Multipathing Configuration

Multipathing provides both redundancy and load balancing. Common policies include:

Round-Robin: Distributes I/O across all paths. This provides the best throughput for many workloads.

Least Queue Depth: Routes I/O to the path with the fewest outstanding commands. This can help balance load dynamically.

Least Blocks: Routes based on the number of blocks transferred. Useful for mixed workloads.

The optimal policy depends on your workload and array capabilities. Some arrays perform better with certain policies. Always test.

Identifying Bottlenecks

When performance is poor, systematic troubleshooting is essential:

Start at the Application: Is the application itself the bottleneck? High CPU usage or inefficient code can make storage appear slow.

Check Queue Depths: Low queue depths indicate the application isn’t generating enough parallel I/O to saturate the storage.

Monitor HBA Utilization: Look at frame rates, bandwidth utilization, and error counters. High error rates indicate link quality issues.

Examine Fabric Statistics: Check for congestion, discards, or timeout errors. These indicate fabric-level problems.

Analyze Array Metrics: Look at cache hit rates, controller CPU, backend disk utilization.

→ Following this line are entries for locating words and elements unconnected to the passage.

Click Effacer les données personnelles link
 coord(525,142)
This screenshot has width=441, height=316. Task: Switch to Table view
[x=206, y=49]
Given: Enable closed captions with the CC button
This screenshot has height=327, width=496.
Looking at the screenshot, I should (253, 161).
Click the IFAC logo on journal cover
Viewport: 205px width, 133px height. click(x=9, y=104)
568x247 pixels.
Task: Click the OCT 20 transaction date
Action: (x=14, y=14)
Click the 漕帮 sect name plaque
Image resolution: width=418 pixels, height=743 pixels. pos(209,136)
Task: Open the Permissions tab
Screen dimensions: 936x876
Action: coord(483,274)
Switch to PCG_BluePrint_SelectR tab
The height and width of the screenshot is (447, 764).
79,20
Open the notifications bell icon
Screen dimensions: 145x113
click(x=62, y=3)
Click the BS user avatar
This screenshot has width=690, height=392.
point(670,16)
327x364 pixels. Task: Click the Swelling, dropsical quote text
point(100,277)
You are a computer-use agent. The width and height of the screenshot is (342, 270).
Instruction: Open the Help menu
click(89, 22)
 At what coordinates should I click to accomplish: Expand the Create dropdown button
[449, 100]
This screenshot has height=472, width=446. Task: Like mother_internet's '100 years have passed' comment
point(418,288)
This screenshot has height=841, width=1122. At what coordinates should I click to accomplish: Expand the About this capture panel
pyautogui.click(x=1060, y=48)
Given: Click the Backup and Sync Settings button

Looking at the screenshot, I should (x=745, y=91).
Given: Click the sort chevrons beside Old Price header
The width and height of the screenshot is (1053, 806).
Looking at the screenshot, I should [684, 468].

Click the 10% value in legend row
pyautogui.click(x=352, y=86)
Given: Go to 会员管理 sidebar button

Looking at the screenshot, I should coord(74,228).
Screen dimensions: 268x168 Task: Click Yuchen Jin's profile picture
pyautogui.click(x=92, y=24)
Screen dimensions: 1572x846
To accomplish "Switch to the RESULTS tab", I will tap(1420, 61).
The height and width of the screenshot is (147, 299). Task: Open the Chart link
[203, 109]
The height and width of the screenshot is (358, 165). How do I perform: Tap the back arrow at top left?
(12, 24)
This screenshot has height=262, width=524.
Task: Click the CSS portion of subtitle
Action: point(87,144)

Low cache hit rates or saturated backend buses indicate array bottlenecks.

Common Performance Pitfalls

Here are issues I see frequently:

Misconfigured RAID: Using RAID 5 for write-intensive databases is a common mistake that cripples performance.

Insufficient Spindle Count: Buying a large array with too few disks. You have the capacity but not the IOPS.

Single Path: Not using multipathing means you’re using half your available bandwidth and have no redundancy.

Default Settings: Never tuning any parameters. Default settings are rarely optimal for production workloads.

Block Misalignment: Especially common with virtualization. Misaligned partitions can reduce performance by 30% or more.

Advanced Optimization Techniques

For extreme performance requirements, consider:

Read/Write Separation: Put write-intensive logs on different LUNs than read-intensive data. This allows optimizing each separately.

Tiering: Place hot data on SSD, warm data on fast disks, cold data on capacity disks. Storage virtualization can automate this.

Caching Appliances: Products like EMC FAST Cache extend array cache with SSD. This can dramatically improve performance for read-heavy workloads.

Application-Level Optimization: Sometimes the biggest gains come from optimizing the application itself—better indexing, query optimization, or algorithm improvements.

Measurement and Monitoring

You can’t optimize what you don’t measure. Essential monitoring includes:

Baseline Performance: Know what normal looks like. Without baselines, you can’t identify degradation.

Real-Time Monitoring: Track key metrics continuously. Set thresholds and alerts for anomalies.

End-to-End Visibility: Monitor the entire I/O path, not just individual components.

Correlation: When performance degrades, correlate across metrics to identify the root cause.

We’ve built extensive monitoring capabilities into MDS switches to help with this. The right instrumentation makes troubleshooting dramatically easier.

The 80/20 Rule

In my experience, 80% of performance improvements come from 20% of optimizations:

  • Proper RAID configuration
  • Adequate spindle count
  • Multipathing with appropriate policy
  • Sufficient HBA queue depth
  • Eliminating misalignment

Get these basics right before pursuing exotic optimizations.

Conclusion

SAN performance optimization is part science, part art. You need to understand the technology deeply, measure carefully, and think systematically about the I/O path.

Working on FC-Redirect has taught me that performance is often about eliminating bottlenecks rather than making fast things faster. Finding and fixing that one slow component can transform overall system performance.

The key is systematic troubleshooting, comprehensive monitoring, and deep understanding of every layer in the stack. Master these skills, and you’ll be able to diagnose and fix performance issues that others find mysterious.

Storage performance is a fascinating field that rewards deep expertise. I hope these insights help you optimize your own storage environments.